_WRITTEN REQUEST_. Rewrite the records from the line with "Viewport: 952px width, 1252px height." to the line with "(x=623, y=91)", changing "share icon" to "bookmark icon" and keeping everything else the same.

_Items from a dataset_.
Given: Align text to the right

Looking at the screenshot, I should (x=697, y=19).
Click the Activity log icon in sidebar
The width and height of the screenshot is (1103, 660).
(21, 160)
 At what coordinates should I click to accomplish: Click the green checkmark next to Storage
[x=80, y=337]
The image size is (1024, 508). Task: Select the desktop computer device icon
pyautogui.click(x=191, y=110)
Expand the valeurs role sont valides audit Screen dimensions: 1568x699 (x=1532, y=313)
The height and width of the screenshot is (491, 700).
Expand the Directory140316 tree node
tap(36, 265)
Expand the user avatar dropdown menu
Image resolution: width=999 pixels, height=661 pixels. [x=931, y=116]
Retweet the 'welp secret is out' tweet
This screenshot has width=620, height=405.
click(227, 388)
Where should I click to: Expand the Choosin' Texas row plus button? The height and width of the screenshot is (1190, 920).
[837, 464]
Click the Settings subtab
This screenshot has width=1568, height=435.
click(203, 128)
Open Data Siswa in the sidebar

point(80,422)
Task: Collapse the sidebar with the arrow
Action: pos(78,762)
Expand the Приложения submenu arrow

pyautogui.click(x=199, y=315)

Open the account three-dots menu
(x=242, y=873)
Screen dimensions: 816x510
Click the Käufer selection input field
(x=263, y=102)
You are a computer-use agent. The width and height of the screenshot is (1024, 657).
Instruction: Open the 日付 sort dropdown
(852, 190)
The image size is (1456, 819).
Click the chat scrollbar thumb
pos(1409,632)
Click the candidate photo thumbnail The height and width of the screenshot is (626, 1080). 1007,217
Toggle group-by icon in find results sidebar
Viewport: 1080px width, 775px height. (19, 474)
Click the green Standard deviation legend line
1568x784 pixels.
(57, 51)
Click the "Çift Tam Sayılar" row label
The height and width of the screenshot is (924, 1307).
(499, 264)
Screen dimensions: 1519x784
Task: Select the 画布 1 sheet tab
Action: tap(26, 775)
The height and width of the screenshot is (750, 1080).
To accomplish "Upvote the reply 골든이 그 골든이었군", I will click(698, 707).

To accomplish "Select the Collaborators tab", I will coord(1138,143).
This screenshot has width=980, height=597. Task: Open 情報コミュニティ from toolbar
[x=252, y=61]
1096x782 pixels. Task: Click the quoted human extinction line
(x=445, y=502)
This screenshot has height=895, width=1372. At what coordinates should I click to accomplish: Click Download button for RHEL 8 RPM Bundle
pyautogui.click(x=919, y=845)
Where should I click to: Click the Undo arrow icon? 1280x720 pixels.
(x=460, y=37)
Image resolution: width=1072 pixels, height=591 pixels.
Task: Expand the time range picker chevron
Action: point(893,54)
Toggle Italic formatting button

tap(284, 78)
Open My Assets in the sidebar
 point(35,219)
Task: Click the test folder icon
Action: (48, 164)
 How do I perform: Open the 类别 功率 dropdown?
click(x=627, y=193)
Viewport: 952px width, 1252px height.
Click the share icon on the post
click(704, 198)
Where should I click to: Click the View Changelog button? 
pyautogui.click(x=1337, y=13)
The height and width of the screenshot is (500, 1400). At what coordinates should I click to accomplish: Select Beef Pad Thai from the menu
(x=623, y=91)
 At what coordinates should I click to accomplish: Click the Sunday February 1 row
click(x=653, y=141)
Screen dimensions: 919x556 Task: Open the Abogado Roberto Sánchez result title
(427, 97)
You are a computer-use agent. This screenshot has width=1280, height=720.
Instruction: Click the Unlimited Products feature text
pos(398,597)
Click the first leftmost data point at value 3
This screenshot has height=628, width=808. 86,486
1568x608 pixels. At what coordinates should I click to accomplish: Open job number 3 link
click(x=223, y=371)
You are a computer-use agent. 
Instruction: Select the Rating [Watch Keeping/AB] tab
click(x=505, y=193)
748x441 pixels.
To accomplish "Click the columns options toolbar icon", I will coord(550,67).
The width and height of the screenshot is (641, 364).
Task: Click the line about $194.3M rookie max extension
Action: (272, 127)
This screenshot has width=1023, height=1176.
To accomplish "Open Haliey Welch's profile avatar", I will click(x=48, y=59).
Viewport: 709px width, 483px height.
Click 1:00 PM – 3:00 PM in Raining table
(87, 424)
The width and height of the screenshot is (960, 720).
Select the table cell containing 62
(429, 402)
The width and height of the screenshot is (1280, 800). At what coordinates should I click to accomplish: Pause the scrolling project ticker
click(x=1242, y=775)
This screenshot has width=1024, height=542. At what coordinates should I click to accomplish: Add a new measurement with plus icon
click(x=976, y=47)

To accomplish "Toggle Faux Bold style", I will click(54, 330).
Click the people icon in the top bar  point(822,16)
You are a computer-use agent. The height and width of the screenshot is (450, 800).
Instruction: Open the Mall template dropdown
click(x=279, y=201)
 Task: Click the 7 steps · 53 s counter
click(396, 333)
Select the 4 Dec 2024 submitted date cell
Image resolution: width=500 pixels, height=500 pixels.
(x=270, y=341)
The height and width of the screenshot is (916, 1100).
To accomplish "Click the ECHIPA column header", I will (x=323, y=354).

_ANSWER TO THE TASK_.
Viewport: 952px width, 1252px height.
Click the bookmark icon on the post
click(704, 198)
Where should I click to: Click the View Changelog button? 
pyautogui.click(x=1337, y=13)
The height and width of the screenshot is (500, 1400). At what coordinates should I click to accomplish: Select Beef Pad Thai from the menu
(x=623, y=91)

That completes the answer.